Tag Archives: landscapes

Buttercup and Shooting Stars

An Evening with Photographer Joel Koop – January 13 2016

Wednesday evening was an interesting night at the St. Albert Inn as Joel Koop gave his presentation titled “Your Journey & the Record” to the members of the club. You can check out some of Joel’s work below or on his website here. http://www.joelkoop.com/

As he talked about his own journey and how his interest in photography developed (so to speak) he showed us some of his very early images from his days growing up near Nipawin, Saskatchewan. Like most people, in those early days he used whatever equipment was handy and began shooting objects that he found interesting in the yard and the bush near his home.

He shared some of his first attempts trying to capture shots of chipmunks in the wood piles and grouse in the woods with a camera built for capturing less dynamic domestic scenes, more likely consisting of a line of smiling relatives standing in front of grandma’s house after her 80th birthday celebration.

It was a familiar story, similar to my own journey and probably to the stories of many of the club members in attendance Wednesday night. Most of us picked up a camera at one point, started shooting and were soon hooked. Whether it’s the equipment, the creative possibilities or the stimulation to just get out there and capture our little corner of the world and then share what we’ve made with others; we all share a love for photography!
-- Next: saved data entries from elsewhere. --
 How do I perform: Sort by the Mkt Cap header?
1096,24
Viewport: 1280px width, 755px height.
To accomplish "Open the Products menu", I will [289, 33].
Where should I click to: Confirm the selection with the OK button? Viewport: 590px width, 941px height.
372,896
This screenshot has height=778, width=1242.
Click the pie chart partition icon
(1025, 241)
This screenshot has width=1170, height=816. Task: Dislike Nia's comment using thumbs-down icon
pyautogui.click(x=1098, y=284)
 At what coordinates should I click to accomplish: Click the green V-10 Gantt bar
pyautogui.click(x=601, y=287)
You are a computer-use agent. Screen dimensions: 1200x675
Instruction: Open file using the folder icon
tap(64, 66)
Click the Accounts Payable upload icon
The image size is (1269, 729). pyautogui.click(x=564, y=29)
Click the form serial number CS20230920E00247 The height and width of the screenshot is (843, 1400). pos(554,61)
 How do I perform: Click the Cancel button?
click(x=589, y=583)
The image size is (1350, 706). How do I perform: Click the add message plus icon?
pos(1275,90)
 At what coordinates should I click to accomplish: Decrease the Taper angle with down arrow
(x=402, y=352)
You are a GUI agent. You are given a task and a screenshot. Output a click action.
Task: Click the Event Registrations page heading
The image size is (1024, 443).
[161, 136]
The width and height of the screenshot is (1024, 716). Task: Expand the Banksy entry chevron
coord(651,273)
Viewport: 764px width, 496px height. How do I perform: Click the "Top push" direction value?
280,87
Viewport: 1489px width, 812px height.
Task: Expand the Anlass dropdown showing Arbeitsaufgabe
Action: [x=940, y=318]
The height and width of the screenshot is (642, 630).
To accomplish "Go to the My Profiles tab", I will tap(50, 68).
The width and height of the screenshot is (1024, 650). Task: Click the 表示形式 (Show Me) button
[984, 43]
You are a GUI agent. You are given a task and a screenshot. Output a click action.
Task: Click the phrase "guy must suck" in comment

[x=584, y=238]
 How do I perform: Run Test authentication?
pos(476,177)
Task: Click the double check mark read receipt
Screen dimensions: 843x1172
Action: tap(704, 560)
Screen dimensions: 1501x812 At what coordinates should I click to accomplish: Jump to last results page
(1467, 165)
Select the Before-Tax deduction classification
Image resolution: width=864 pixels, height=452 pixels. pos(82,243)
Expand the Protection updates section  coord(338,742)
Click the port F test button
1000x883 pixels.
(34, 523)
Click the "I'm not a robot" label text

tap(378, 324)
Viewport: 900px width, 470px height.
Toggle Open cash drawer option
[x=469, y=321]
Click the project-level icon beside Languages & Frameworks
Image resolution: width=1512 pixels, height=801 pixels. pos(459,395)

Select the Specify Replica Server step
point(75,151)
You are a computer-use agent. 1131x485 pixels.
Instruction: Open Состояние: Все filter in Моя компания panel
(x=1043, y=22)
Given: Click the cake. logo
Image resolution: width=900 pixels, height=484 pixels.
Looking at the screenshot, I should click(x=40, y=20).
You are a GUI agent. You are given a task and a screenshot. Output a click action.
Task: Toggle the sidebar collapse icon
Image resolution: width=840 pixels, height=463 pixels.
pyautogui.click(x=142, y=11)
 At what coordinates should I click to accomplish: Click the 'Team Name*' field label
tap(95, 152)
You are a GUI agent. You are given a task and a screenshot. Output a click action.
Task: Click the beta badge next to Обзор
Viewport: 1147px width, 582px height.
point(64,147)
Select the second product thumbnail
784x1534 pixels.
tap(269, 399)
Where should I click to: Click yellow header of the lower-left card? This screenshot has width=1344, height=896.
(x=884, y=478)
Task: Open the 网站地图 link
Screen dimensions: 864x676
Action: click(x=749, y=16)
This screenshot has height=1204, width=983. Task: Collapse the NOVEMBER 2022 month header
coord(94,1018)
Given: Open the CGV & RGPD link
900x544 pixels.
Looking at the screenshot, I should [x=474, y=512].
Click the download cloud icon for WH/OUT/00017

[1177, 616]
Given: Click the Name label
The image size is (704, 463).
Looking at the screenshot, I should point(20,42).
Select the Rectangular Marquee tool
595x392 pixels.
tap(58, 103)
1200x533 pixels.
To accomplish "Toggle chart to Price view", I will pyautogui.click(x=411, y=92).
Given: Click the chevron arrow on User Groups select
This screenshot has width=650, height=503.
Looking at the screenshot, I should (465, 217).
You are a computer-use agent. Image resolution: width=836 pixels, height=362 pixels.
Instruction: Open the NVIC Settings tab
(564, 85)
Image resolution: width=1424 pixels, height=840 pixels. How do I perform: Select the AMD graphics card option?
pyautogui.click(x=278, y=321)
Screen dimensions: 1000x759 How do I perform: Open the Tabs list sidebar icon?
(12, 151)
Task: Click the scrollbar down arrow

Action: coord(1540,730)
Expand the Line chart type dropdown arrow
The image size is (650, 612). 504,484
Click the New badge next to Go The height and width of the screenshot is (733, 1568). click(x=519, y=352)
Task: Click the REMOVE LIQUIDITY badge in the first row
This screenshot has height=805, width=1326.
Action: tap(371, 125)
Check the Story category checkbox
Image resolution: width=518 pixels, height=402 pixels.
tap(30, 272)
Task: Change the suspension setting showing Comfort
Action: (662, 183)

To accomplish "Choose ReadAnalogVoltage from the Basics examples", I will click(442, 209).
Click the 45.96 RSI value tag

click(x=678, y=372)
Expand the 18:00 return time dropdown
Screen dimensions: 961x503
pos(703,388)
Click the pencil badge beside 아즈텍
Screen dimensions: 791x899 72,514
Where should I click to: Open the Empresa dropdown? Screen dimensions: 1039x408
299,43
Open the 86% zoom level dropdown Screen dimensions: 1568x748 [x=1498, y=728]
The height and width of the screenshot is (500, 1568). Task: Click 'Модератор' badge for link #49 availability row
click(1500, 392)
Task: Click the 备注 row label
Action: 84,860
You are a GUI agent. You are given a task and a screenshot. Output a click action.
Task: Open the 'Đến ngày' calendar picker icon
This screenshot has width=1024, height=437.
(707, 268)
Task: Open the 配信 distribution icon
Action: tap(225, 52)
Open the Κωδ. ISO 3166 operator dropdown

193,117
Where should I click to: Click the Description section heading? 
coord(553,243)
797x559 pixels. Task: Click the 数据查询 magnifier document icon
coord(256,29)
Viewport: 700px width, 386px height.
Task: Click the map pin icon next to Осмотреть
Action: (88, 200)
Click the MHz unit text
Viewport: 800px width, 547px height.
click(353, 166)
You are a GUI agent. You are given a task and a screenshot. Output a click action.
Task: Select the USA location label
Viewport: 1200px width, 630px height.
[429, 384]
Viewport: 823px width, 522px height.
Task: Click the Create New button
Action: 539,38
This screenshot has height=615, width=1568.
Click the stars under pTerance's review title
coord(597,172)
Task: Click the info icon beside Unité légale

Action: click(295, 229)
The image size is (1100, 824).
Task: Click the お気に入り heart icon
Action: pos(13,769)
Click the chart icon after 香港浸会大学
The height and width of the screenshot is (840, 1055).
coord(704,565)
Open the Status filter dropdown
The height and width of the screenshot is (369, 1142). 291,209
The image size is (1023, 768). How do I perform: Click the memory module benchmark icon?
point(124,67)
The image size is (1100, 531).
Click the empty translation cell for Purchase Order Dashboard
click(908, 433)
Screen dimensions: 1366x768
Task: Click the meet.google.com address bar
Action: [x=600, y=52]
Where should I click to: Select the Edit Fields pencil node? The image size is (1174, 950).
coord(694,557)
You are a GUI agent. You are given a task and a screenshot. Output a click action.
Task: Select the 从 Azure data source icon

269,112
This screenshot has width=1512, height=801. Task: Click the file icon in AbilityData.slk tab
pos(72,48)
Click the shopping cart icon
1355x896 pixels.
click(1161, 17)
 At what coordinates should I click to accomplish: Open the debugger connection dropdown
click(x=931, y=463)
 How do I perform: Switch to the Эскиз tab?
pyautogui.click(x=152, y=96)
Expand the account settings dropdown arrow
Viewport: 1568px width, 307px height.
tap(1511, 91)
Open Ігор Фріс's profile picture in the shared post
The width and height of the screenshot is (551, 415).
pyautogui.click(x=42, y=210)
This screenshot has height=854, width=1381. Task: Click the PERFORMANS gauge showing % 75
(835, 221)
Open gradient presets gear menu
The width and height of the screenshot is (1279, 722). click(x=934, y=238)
Joel shared a very interesting philosophical point that I think all photographers need to completely absorb into their mind/heart/artists worldview and I will try to pass that along here, hopefully without messing it up too badly. I believe he said it this way, “your life affects your photography, but your photography has to stand on its own”.

It seems to me that Joel is very, very, right on this point, providing that is, that the photographer wants to elevate his/her work beyond the snapshot level. I’m pretty sure that is something all of our club members are shooting for.

Aurora Dancing with Trees

Our lives affect our photography. Check, I get that. Our photographs have to stand on their own. What! Not so check! (A bit of a revelation actually) This little tidbit was the salient point of the whole evening, for me at least.

I’m sure that most of us struggle with the emotional attachment that we have with the subject of our photographs. I am constantly remembering as I view my own work. Sometimes I can still taste the coffee I was drinking as I drove at 5:30 am to a little bridge over the Sturgeon River on a July morning in 2006, hoping for fog in the valley floor and dew in the grain field and being absolutely ecstatic to find exactly those conditions waiting for me.

When I look at the images that I took that day, my perception of them is warped/coloured by those memories and it’s a struggle to judge them impartially. Of course I wouldn’t have it any other way, I need those memories, they’re what keeps me going, they propel me out of bed before sunrise (occasionally) and compel me to continually seek out those opportunities.

That, in a nutshell is what makes photography along with many other art forms so incredibly wonderful and rewarding, it makes us experience life on another level. Of course it also makes us miss out on some of what’s going on around us as we fumble with our gear, but that’s a whole other discussion!

Our photography HAS to stand on its own. Our viewers were not present when the photograph was taken, so just as the image was captured by the photographer, the viewers’ attention must be “captured” by the photograph.

We all know the methods to accomplish this, we use composition, colour, storytelling, emotion, detail, lighting, technical excellence, creativity, style, etc. We make choices based on our training, artistic abilities, and a lifetime of experiences and then we present our work and oftentimes are left wondering why people didn’t respond in the way we expected them to.

Our photography has to stand on its own. When the viewer looks at our work, what they see is detached from us, there is no emotional connection that we can rely on to make it interesting to them in the way it’s interesting to us. It’s a tough lesson, but one that we all need to learn if we want our work to be elevated beyond the ordinary.
Bright Fireweed

At one point Joel asked himself a question and it is probably a question that we all ask ourselves regularly, “am I a photographer?” and his answer was, “does it even matter?” Good answer.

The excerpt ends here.